The Zika news was good news—the public health emergency declared by the World Health Organization in early 2016 came to an end in November of that year. After a consistent rise in cases, the spread of the virus was finally leveling off and with it the rise in cases of neonatal microcephaly and Guillain-Barre Syndrome had slowed.

But as John England, MD, of the Louisiana State University Health Science Center explained at the AANEM annual conference in September 2017, we haven’t seen the final repercussions of the outbreak, and neurologists will be the ones facing them head on.

Zika virus is a flavivirus that was first isolated from a primate in 1947 in Uganda. After that time it was occasionally isolated in humans, but it wasn’t until 2007 that a significant outbreak occurred in Micronesia. Then 2015 happened and Bahia and Brazil were hit hard by the mosquito-borne illness. By 2016 cases were spread throughout South and Central America and then through the Caribbean up into the southernmost United States.

And now we find ourselves in 2017. As is the case with many viral diseases, most infected individuals often develop no symptoms at all, and for most who fall ill the disease is self-limited with non-specific viral symptoms. For the small minority of cases where more severe disease develops, neurological complications are a significant problem.

In Congenital Zika Syndrome, brain maldevelopment, intracranial calcifications, eye malformations, and even fetal death result.

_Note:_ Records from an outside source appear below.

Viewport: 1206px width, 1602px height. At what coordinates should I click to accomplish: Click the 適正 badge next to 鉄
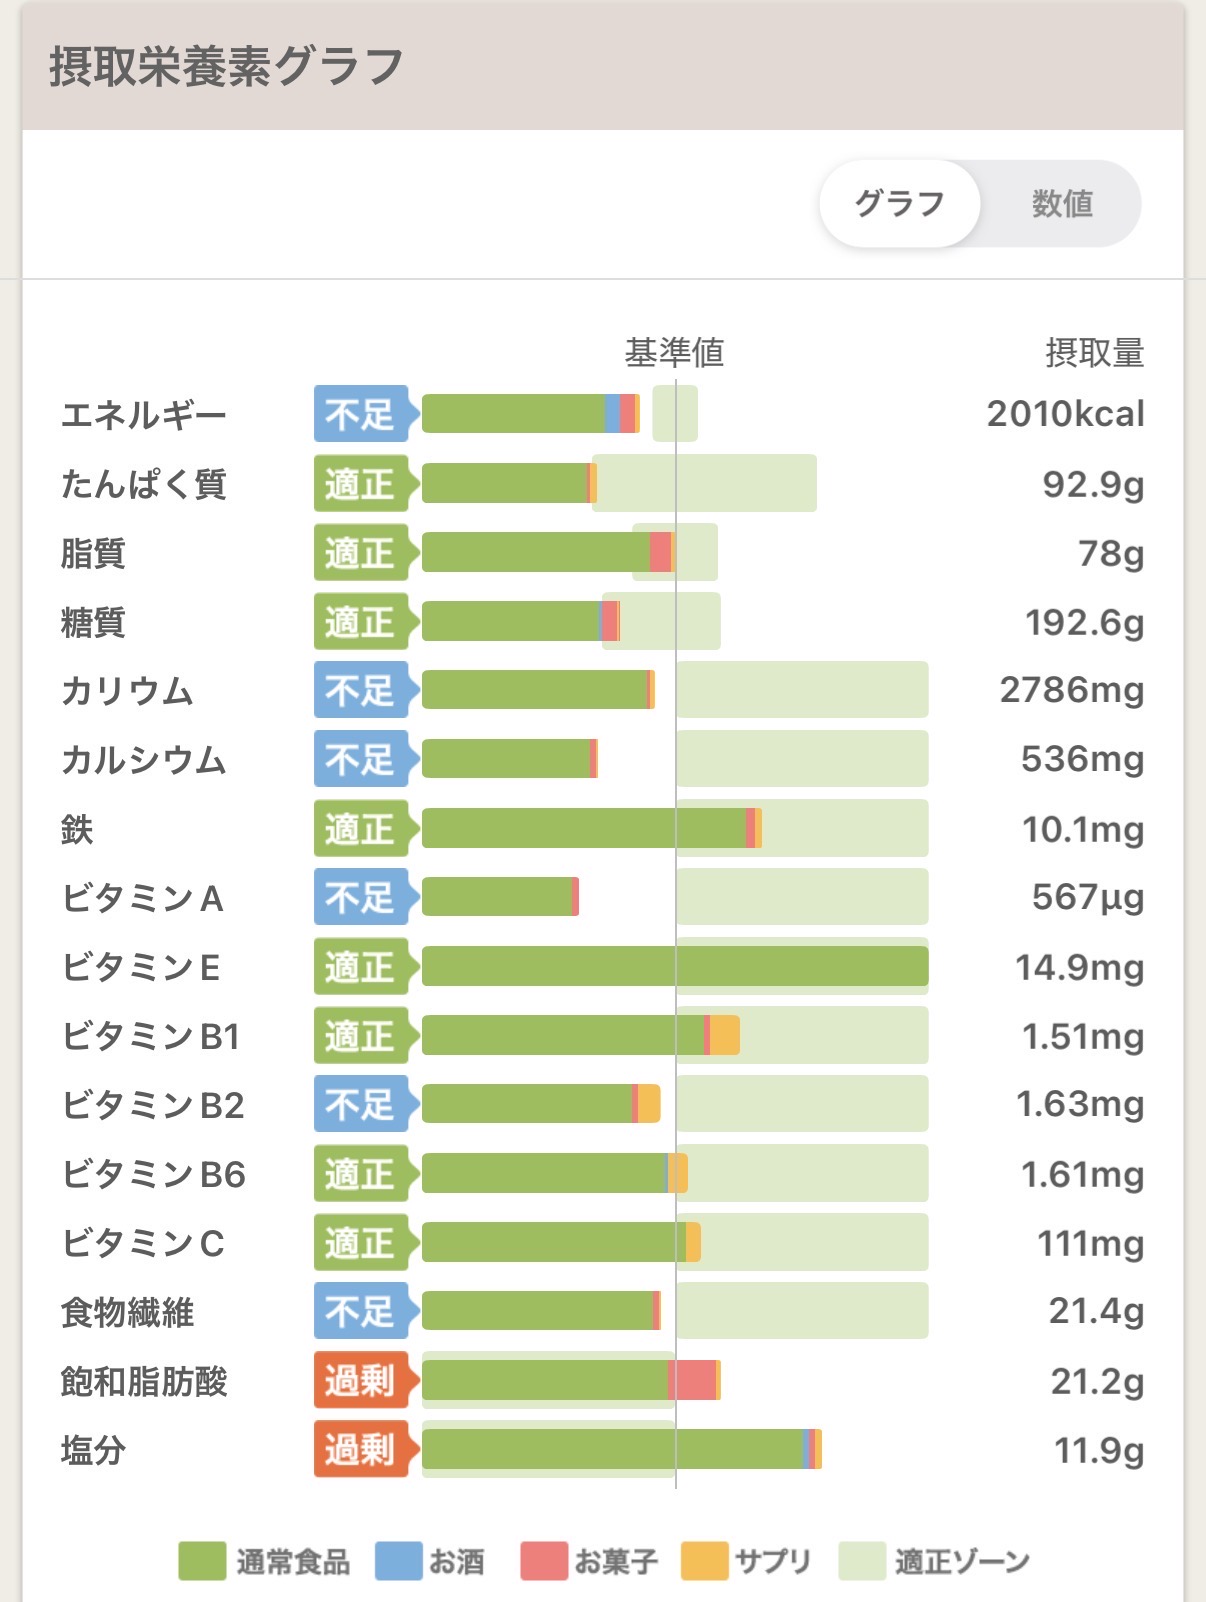360,829
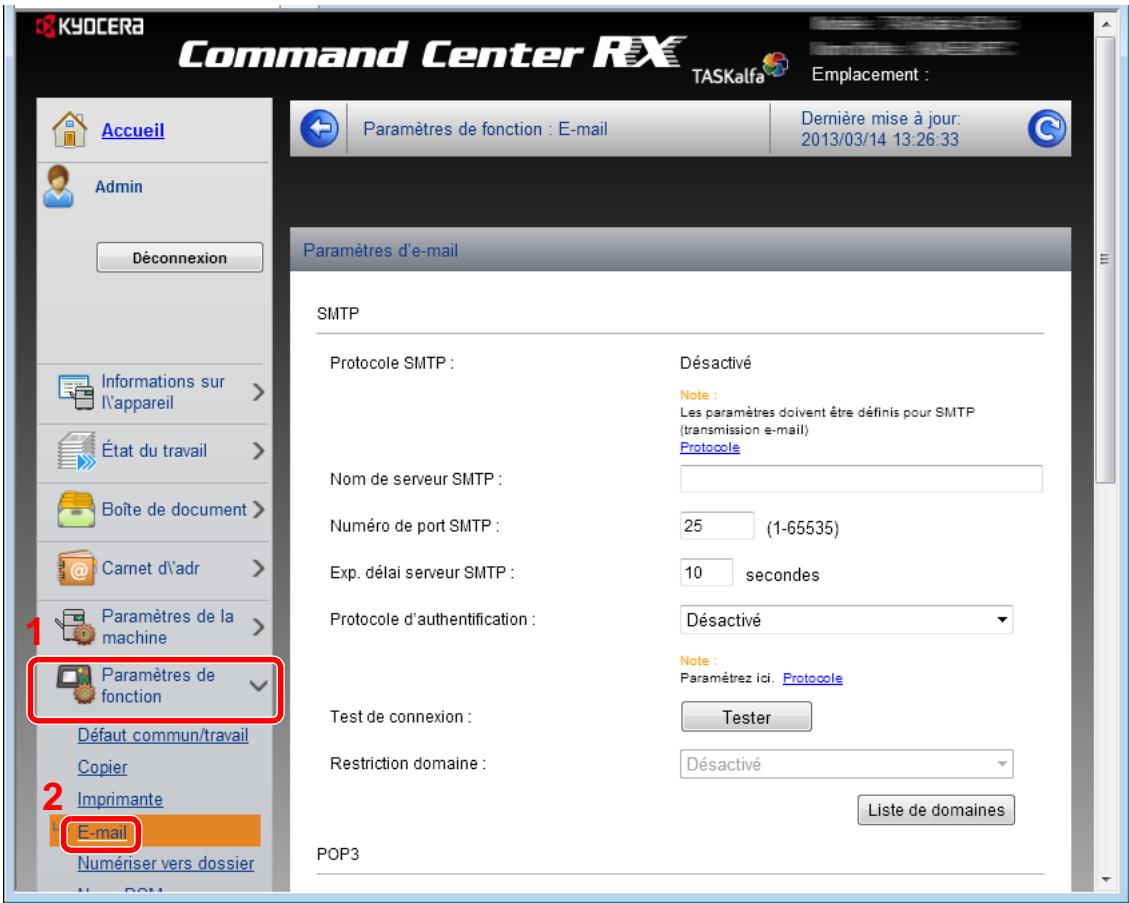Click the Liste de domaines button

point(936,808)
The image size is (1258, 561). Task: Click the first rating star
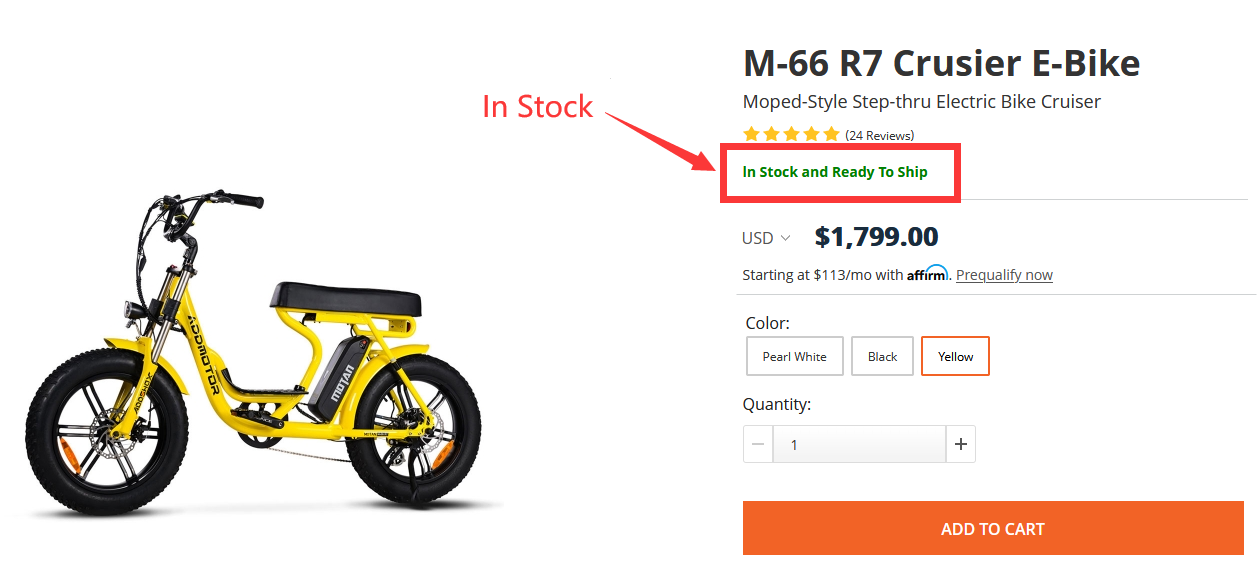pyautogui.click(x=751, y=135)
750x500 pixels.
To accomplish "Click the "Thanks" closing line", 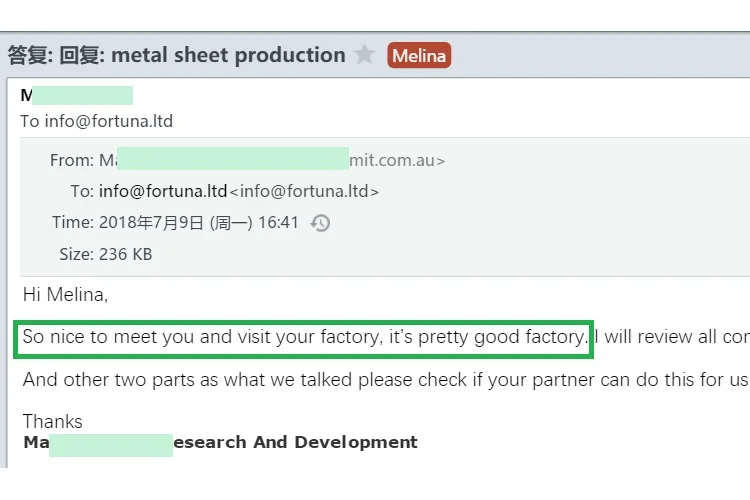I will coord(52,421).
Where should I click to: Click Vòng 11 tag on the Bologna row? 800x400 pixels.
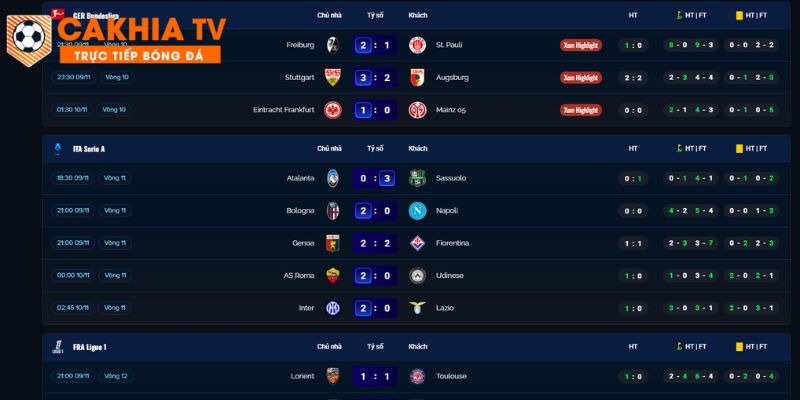[115, 210]
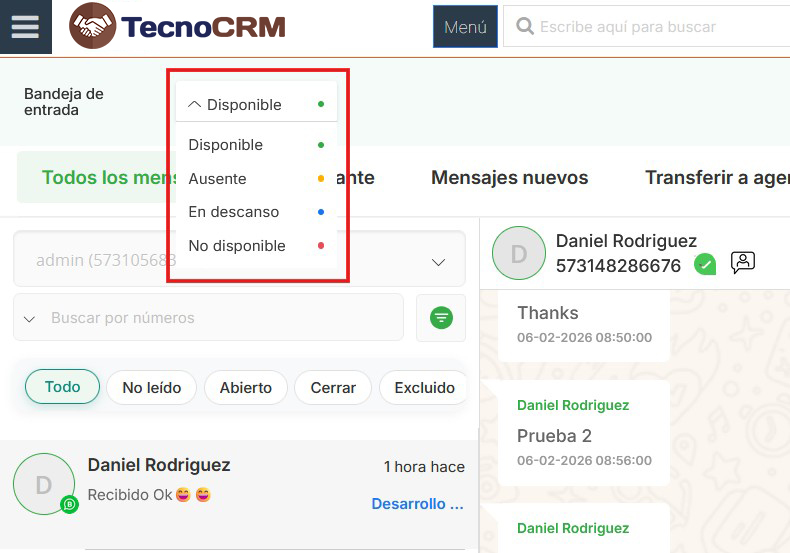Switch to Mensajes nuevos tab
The image size is (790, 553).
click(509, 178)
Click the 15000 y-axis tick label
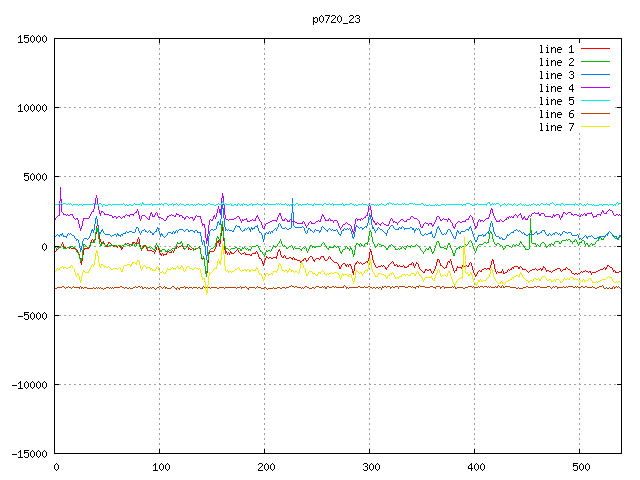640x480 pixels. (x=30, y=39)
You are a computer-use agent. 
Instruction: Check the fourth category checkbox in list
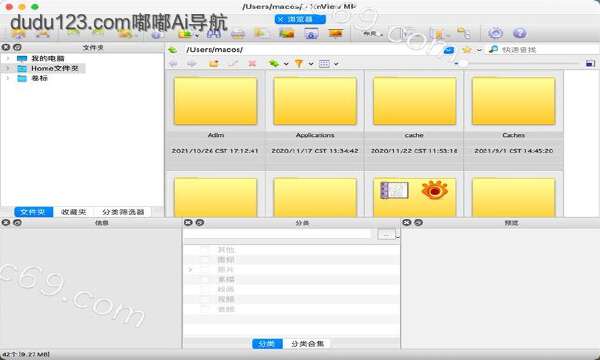tap(205, 280)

In addition, Fetal Brain Disruption Sequence can occur with Zika. More than microcephaly caused by Zika in early pregnancy, this is the result of the skull collapsing over a shrinking brain later in pregnancy. It is characterized by microcephaly, overlapping sutures, an occipital shelf, and a redundant, wrinkled scalp.

Furthermore issues are beginning to appear later in childhood among children who were normal at birth after a Zika-affected gestation. These include vision, hearing and developmental problems.

Beyond congenital Zika, there is also the association with Guillain–Barré syndrome (GBS). Twenty-one countries reported an increased incidence of GBS along with the rise in Zika. In 2016 the WHO issued guidelines for GBS diagnosis and surveillance 2016 to identify cases for epidemiological purposes.

There appear to be other possible consequences of the virus that are not yet completely understood.

Medina et al, reported on a case of reversible polyneuropathy associated with Zika infection in the Journal of the Neurological Sciences.

Cleto et al, reported a case of sensory polyneuropathy in a 13-year-old girl due to Zika infection in Pediatric Neurology.

The reality is that we won’t completely understand the full impact of Zika infection, particularly of its neurological implications for years to come. Dr. England suggests that we need resources to improve our understanding and response to the disease. These include:

  • Improved surveillance of mosquito populations or the presence of the virus as well as of human populations for signs of disease
  • More pointed vector control with traditional insecticides as well as more modern approaches such as genetic and modification and irradiation of mosquitoes
  • Improved education of the public and healthcare providers
  • Financial backing for research, vaccines, and treatment of the disease

Zika presents a new set of issues, many of which are neurological in nature, for which patients will need a lifetime of care. This means that neurologists will find themselves on the front lines of Zika policy and care for years to come.